I feel like this is some sort of weird limit case where your IQ approaches infinity or some shit. Realistically even the most intelligent people have to study their asses off to be good at math. Great mathematical advancements aren't made because of "le 400 IQ". I would dare anyone on this board to name a prominent mathematical breakthrough made by someone who only did math for the lels as they lived an otherwise non-math oriented life.

If someone has a finely tuned neural architecture that optimizes problem solving abilities but hasn't been given the opportunity to learn the semantics of mathematics, you'd probably just consider them another brainlet.

Yes, they need to put in work to learn the language of maths... the amount of work they need to put in is less than other people, but it's still work.

>is that person instantly able to understand and do every math problem perfectly without needing to study or practice
Yes, if you are Von Neumann or Ramanujan.

>Actual geniuses are getting their PhD dissertations without even showing up to lectures or even being enrolled in a class.
Wittgenstein did that.

underrated

Middle Left or Bottom left work given the following
Boxes 4 5 6 are functions of 1 2 3.
Calling grey 0 and blue 1, you can rule out all solutions but center left which must be the answer.

Listing solutions as first row 1, 2, second row, 3, 4, etc., let's look at each one.

Our function we wish to understand is f(0, 0, 0). Assume an 'inverse' of an element is part of the binary set, i.e. (0,0,0) has an inverse of (1,1,1), (0,0,1) has inverse (1,0,0), etc.


#1: (0,0,1) According to the given, f(1,1,0) = (0,0,1), so this rules out #1.

#2: (1,0,1), according to given, f(0,1,1) = (0,1,0) so assuming the inverse relationship holds, f(1,0,0) = (0,1,0) so this rules out #2. Additionally, no given contradicts our inverse rule.

#3: there is no given set which results in (0, 1, 1) or (1,0,0) so we cannot rule this answer out.

#4: (1,1,0), given says f(1,1,0) = (0,0,1) so by inverse f (0,0,1) = (1,1,0) so #4 is ruled out.

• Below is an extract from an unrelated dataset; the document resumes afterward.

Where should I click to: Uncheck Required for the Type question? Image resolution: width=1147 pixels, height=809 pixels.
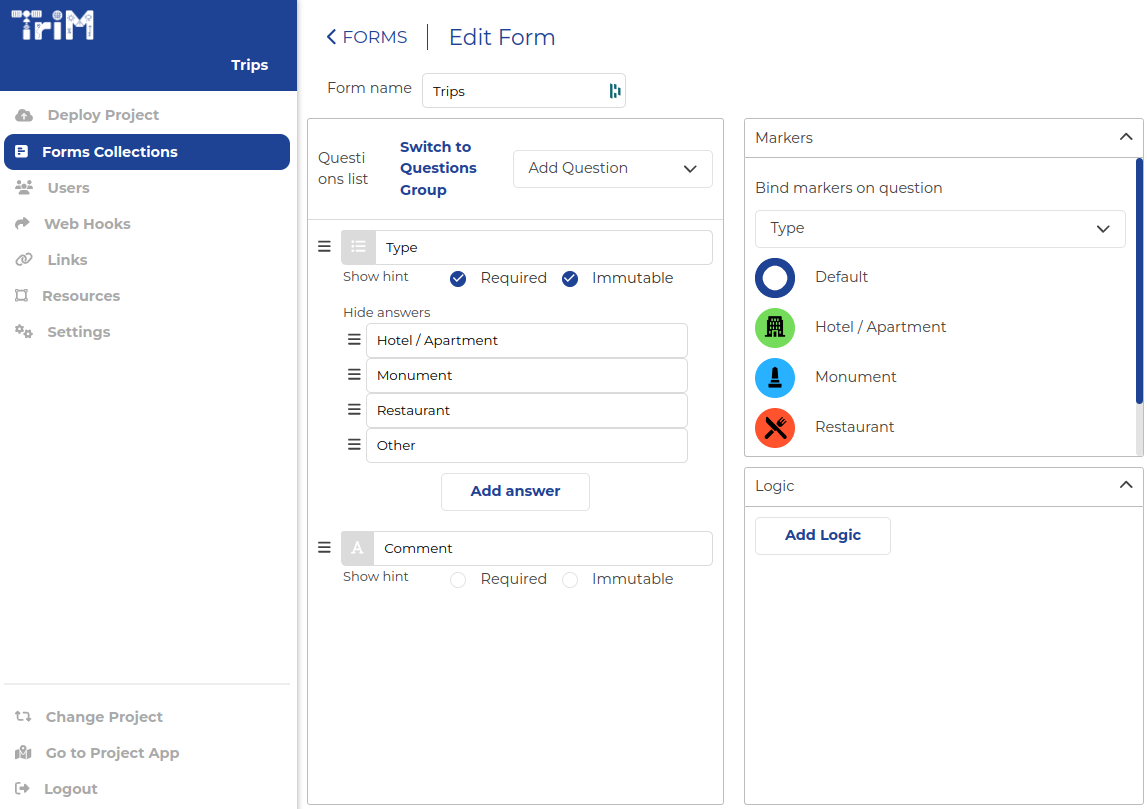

#5: exact same arguement for #3

#6: given f (0,1,1) = (0,1,0). Rules out #6

Therefore, based on these assumptions, i.e. f(a,b,c) is one-to-one and the set it acts upon has an inverse, #3 or #5 work.
Of course you could define n-arbitrary rules to get any answer which is why this is a dumb question.

Sorry I meant to say middle left or bottom left in second line.

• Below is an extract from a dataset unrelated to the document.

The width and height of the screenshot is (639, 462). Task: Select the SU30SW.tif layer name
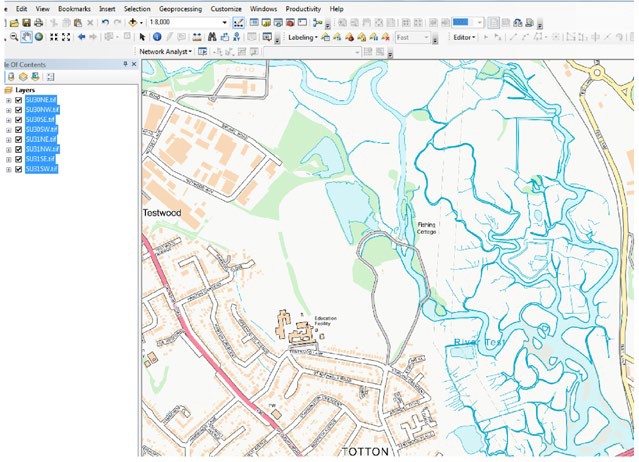(x=42, y=130)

Yes, and the inverse is true, too.

You could "actually understand how and why the symbols at play relate to each other" and still suck at solving integrals, be slow, forget some tricks, etc.

I've only met one person in my life who can read textbooks on math/physics cover to cover without practicing and understand/apply the principles indefinitely thereafter. He told me he hit the score ceiling on a professional test (160s or something) and got 175 on an unprofessional Hoeflin test, so there you go.